A couple days ago I posted an article where I showed a really strange problem with CFC performance. In short, when executing many method calls (hundreds or more) on a CFC in the variables scope of a page (or the request scope), the system would bog down, gradually taking longer and longer to execute the method. Place the same CFC in the application scope (or any shared scope) and BAM problem solved, what had taken a couple of minutes to execute now executes in a couple seconds! And really it should execute in a couple of seconds in the request scope as well.
What this indicates is that there was a painters algorithm somewhere in the ColdFusion server. Sean Corfield had initially reported it as a bug, but after tracking it down, it seems like a low priority (assuming Adobe even considers it a bug, which they may not and I wouldn't blame them). Like many of the things we work with, regardless of the initial frustration, the final solution turns out to be something rather simple.

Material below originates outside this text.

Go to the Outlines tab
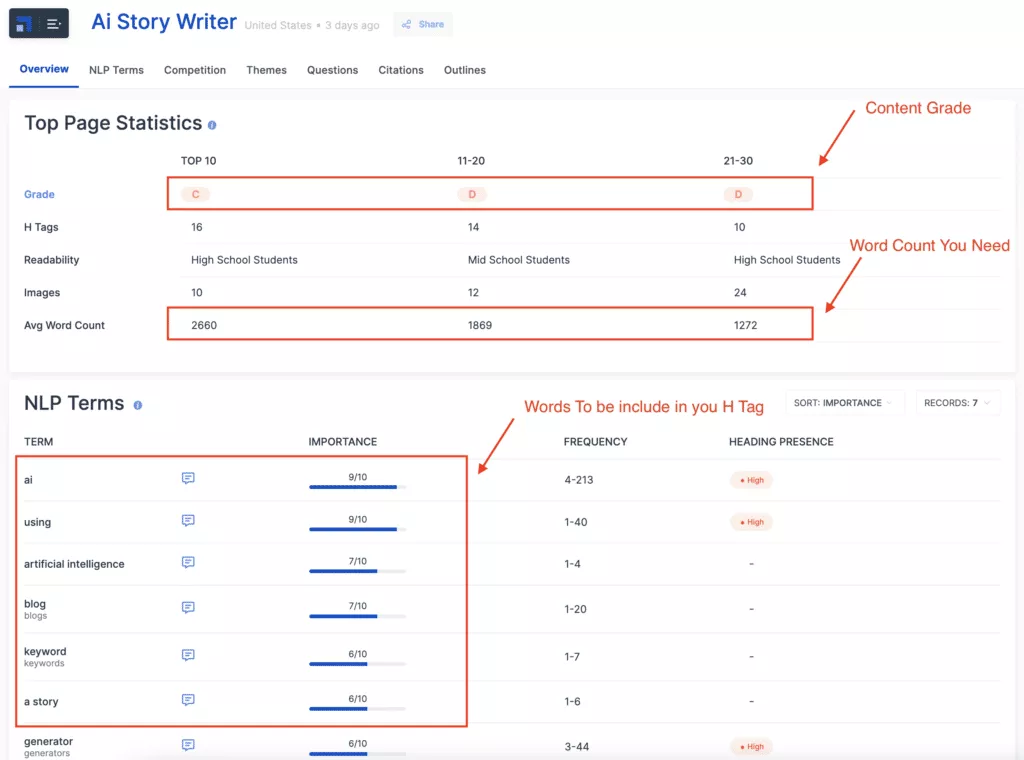465,70
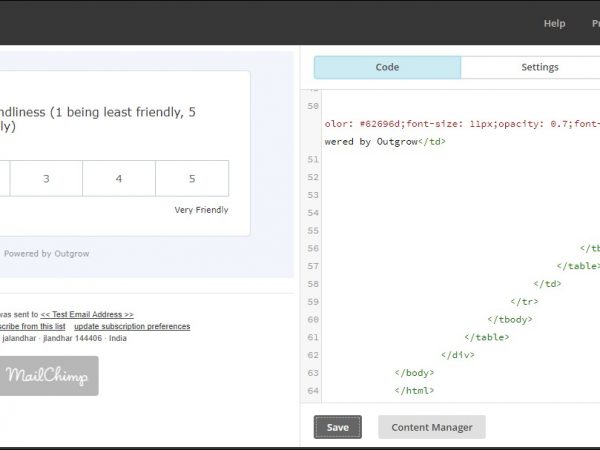Image resolution: width=600 pixels, height=450 pixels.
Task: Place cursor on the closing html tag line
Action: (414, 390)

But I'll outline the steps I took to debug it briefly before I get to the solution.
I had initially done some testing with an empty CFC which had a couple of methods but no logic, just to see what the performance of the straight method calls would be, to rule out the possibility of anything else being cause of my problem. And as strange as it sounds, the tick-counts confirmed that indeed, doing nothing other than calling the method in a loop was causing it to bog down. Thankfully, Glenn Crocker offered the solution to put it in the application scope. As soon as I did that, performance reverted to the expected linear growth line.

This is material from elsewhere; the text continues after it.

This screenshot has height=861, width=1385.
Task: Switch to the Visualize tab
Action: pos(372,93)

This was the point at which I decided to post the blog entry partly because it seemed so strange and I figured if other people didn't know about it that they might want to know about it, but also because I wanted to see what other people might have to say about the problem. It certainly could have just been something that others had discovered before and I was just late to the party. It doesn't seem like that's the case at this point although I could still be mistaken.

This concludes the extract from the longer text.